Jimmy Fallon, Trent Reznor, and Twitter have all been honored with a 2008 Webby Award, CNET reports. Fallon, described by the awards committee as “one of the most ardent online evangelists,” was named the Webby’s “Person of the Year” for incorporating Twitter feeds, blogging, and online video into Late Night.
Nine Inch Nails leader Reznor was named “Artist of the Year” for his vocal support of online music distribution. Family Guy creator Seth MacFarlane, who created a new series, Cavalcade of Cartoon Comedy in partnership with Google, was awarded the film-specific version of “Person of the Year.” Lastly, Twitter nabbed the award for “Breakout of the Year,” a new category.
Sunday, May 3, 2009
While many schools struggle to entice new students in hard times, one is receiving more applications and higher-caliber resumes. How does Berea College in Kentucky do it? By offering free tuition, Time reports. Founded in 1855, Berea demands that all 1,530 students work 10 hours a week or more at a service or campus job throughout their 4-year term.
Despite the recession, Berrea is on track to enroll 78% of students it accepted—same as last year—with 10% more ranked in its highest, 4-star academic category. Funded 80% by an endowment and the rest with donations, the school did have to lay off 30 workers this week, but education remains free. "It would be a little presumptuous of me to say" enrollment will rise during the recession, an administrator said. "But I wouldn't be surprised."

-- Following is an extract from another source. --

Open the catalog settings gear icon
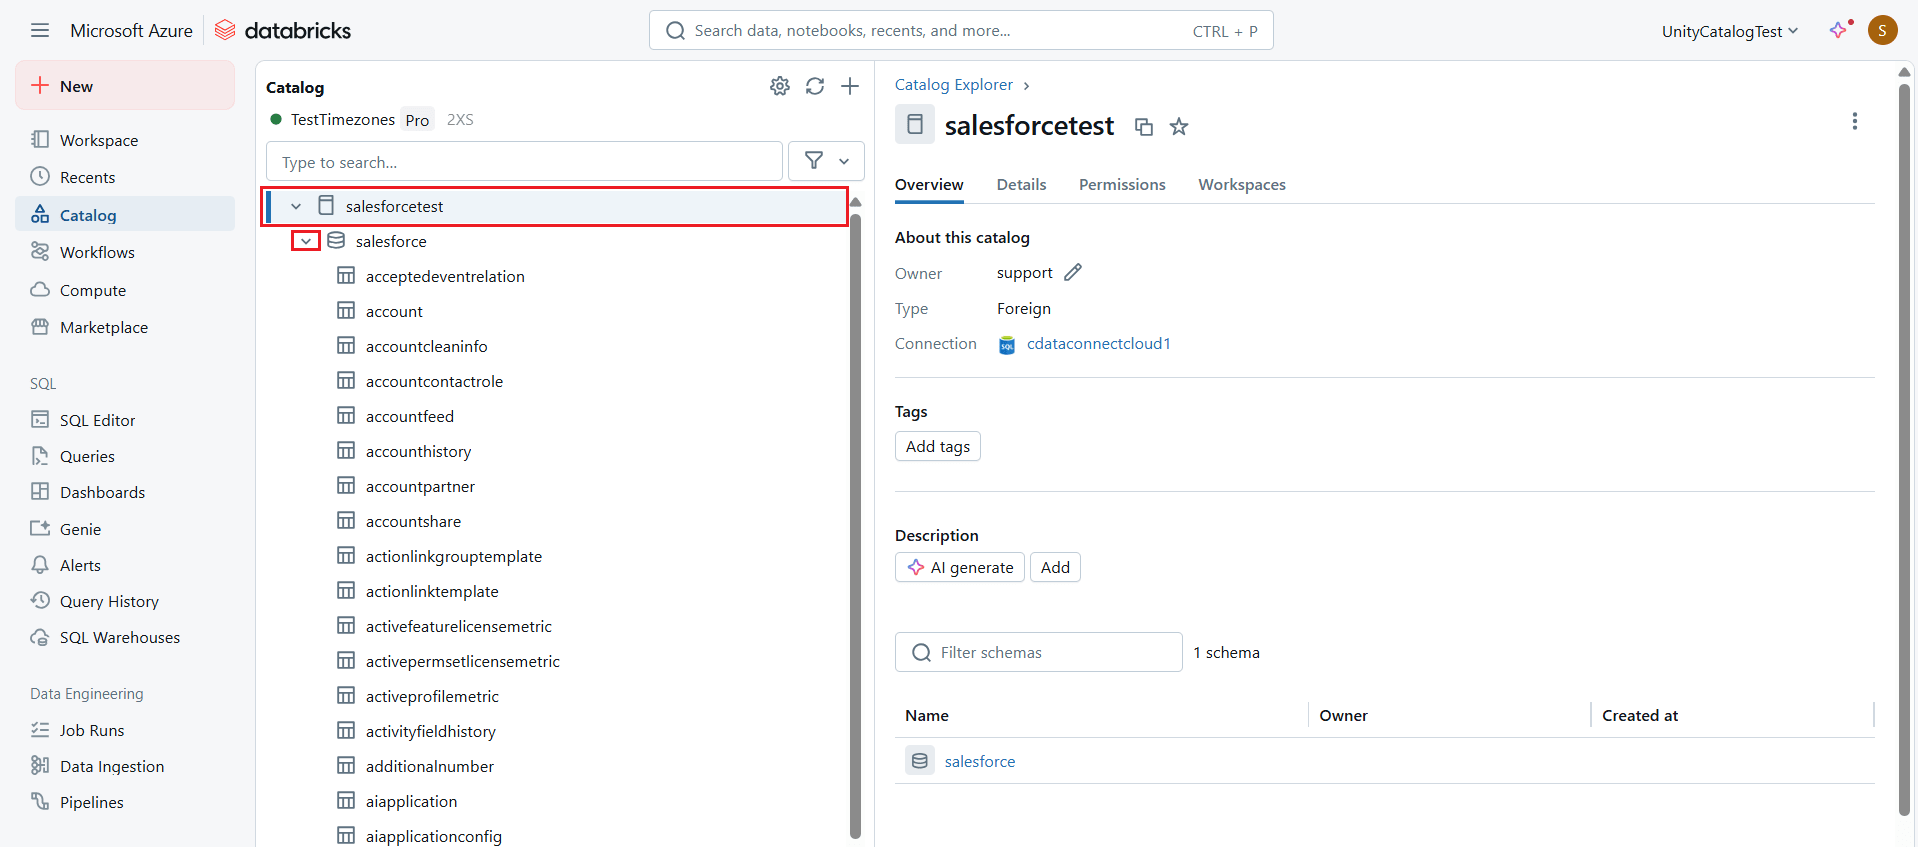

It's a small step from the streets of New York to the bright lights of the soccer field, the New York Times finds in a look at Street Soccer USA, a nonprofit that's giving homeless men the chance to pull themselves up by their cleat-straps. The 16-city network turns shelter residents, suffering from a lack of exercise and a surplus of despair, into confident teammates in matching red jerseys networking with the white-collar corporate teams they're playing—and making strides toward integrating back into society.
Founder Lawrence Cann, himself a college soccer standout, lays down ground rules when recruiting his ragtag players: no getting drunk or high before practice, call out the name of your receiver, and keep the coach up to date about how you're doing. It's not “a return to being normal, but it makes me feel like myself again,” says one player. “Two weeks ago, that was the first time that I forgot. I forgot where I was and what was going on.” So far, one player has gone home to his family, and another scored a job and apartment.
Saturday, May 2, 2009
Even with the unemployment rate shattering records, 3 million jobs nationwide remain unfilled. But the growing mismatch between employers and workers tarnishes that silver lining, Peter Coy argues in BusinessWeek. Untrained job-seekers often don’t have necessary skills to work in growing sectors like health care and accounting, and employers complain of the mounting backlog the labor shortage causes.
The problem could worsen even when the economy rebounds, because unemployment figures will likely remain high, bidding wars over qualified workers will boost inflation, and Washington’s quick fixes may make things even worse. Some workers aren’t helping, refusing to relocate or accept lower pay. But smart policy and a dose of realism from all sides can spark a turnaround, Coy contends.